In those moments of waiting, every second that passed, and every thought that runs through you mind, it takes away the eagerness in you. The enthusiasm you initially had slowly reduced itself due to the overwhelming disappointment you feel at that very moment. You start to question if you’re only being a nuisance and burden to them. You can’t help but to feel vulnerable.
I believe people do grow up stressing on different values. There’s a certain value or factors that is most important to all of us individually.
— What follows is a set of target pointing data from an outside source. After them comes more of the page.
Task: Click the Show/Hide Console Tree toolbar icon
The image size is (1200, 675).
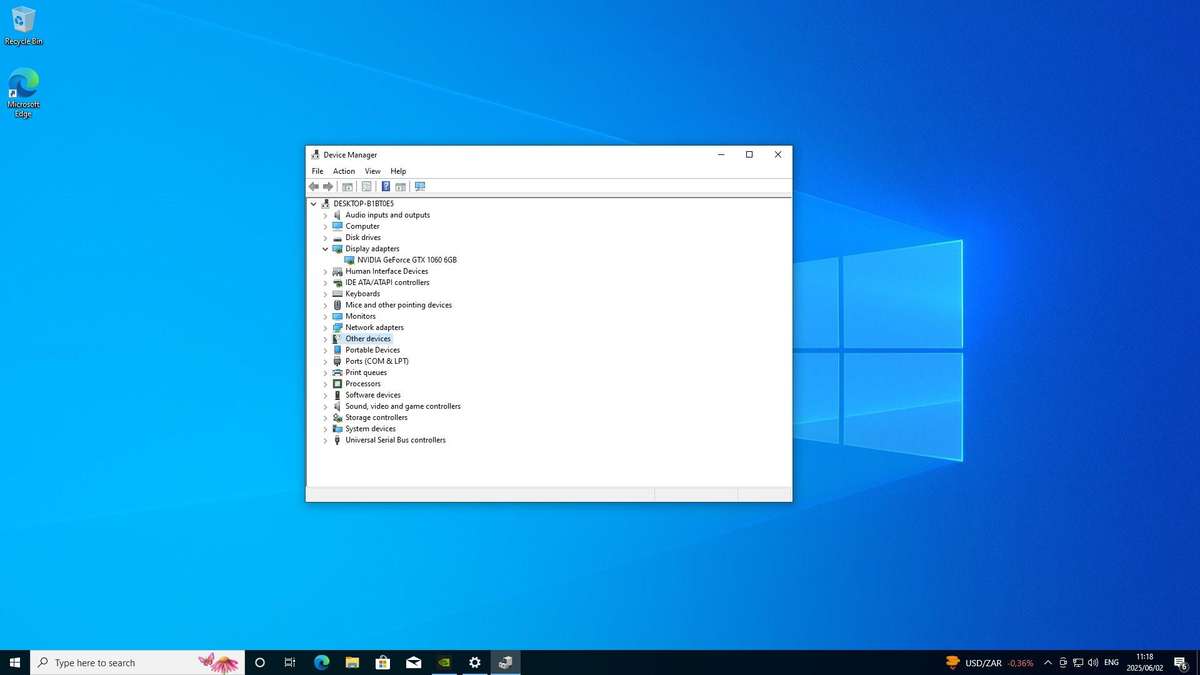Action: (347, 187)
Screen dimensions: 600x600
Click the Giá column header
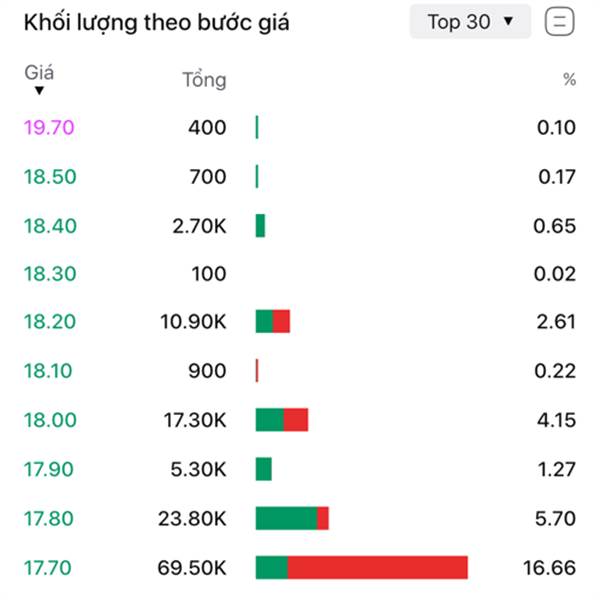click(x=39, y=73)
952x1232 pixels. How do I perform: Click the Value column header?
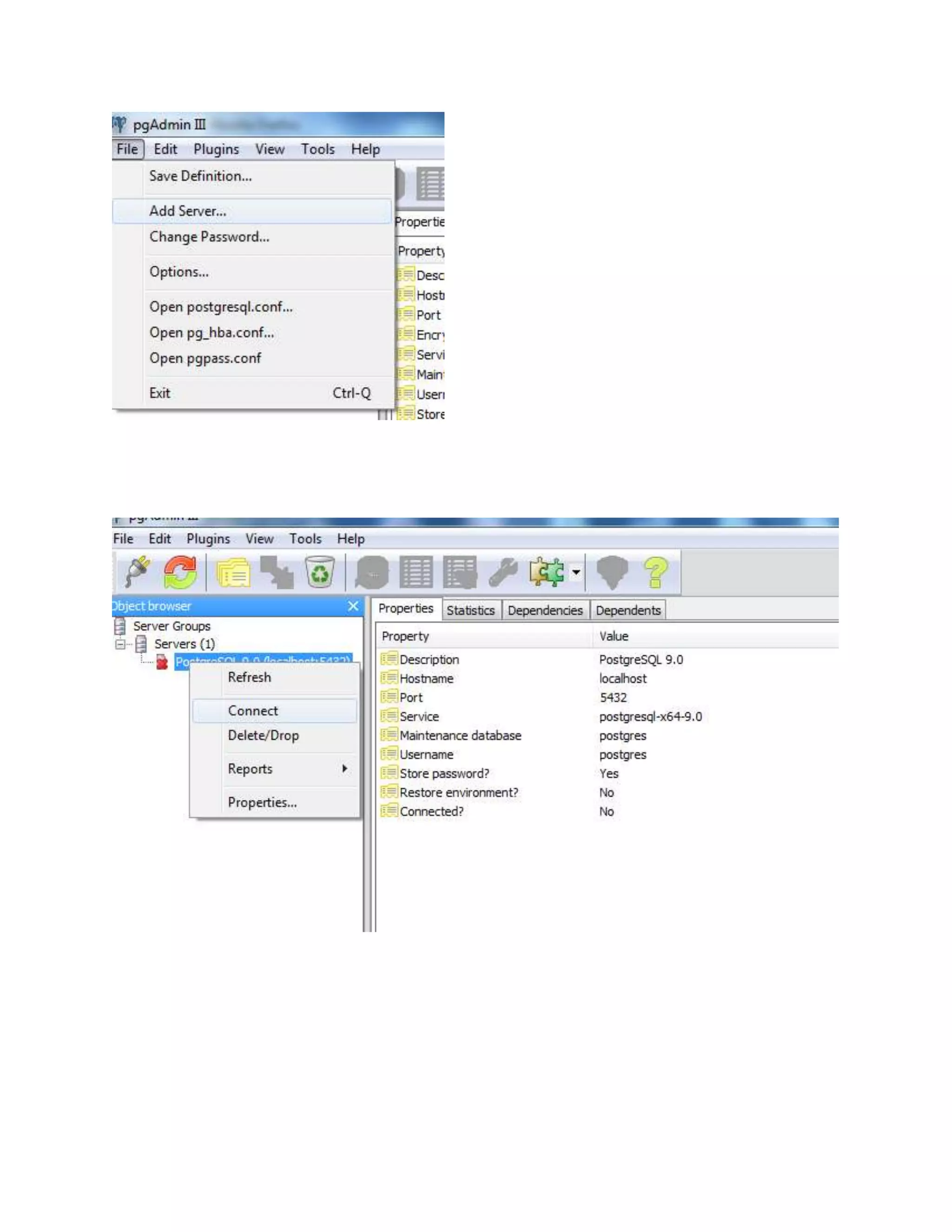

Each of us has a different set of values we highly stress on and cherish the most and it is all formed by each of our very own experiences in life. The disappointments we face, the heartache and the struggles.
I am now someone who chose not to be earlier than anyone else. I chose to be that. It is not something I do on purpose or to get back with the world. But, it is something I do to redeem the moments I’ve lost when I was always the one who is waiting for people who didn’t care about my emotions or at least was sensitive to it. I would like to feel the feeling of taking my own sweet time as I had enough of rushing to something because I didn’t want to upset anyone. The most important thing is, I would like to learn to appreciate and value myself more instead of always putting others first when I wasn’t even an option to them.
I refuse to be the one waiting anymore. I just do not want to allow myself be taken advantage of or at least let the time I have be taken away by some people. I don’t want to be no one’s doormat. I’ve lost too much time and I can’t afford to lose more because it hurts. I hope to discover people who don’t make me wait and respect the fact that my life doesn’t revolve around them in the future so I would do the same. We could discover each other and appreciate each other more. These are the right kind of people that deserve my punctuality as much as I deserve theirs.
I do not know what I did to deserve this. The things sometimes people say and do hurts. It really hurts. It’s like my entire soul is being stabbed by a knife. I’m broken, completely. Completely.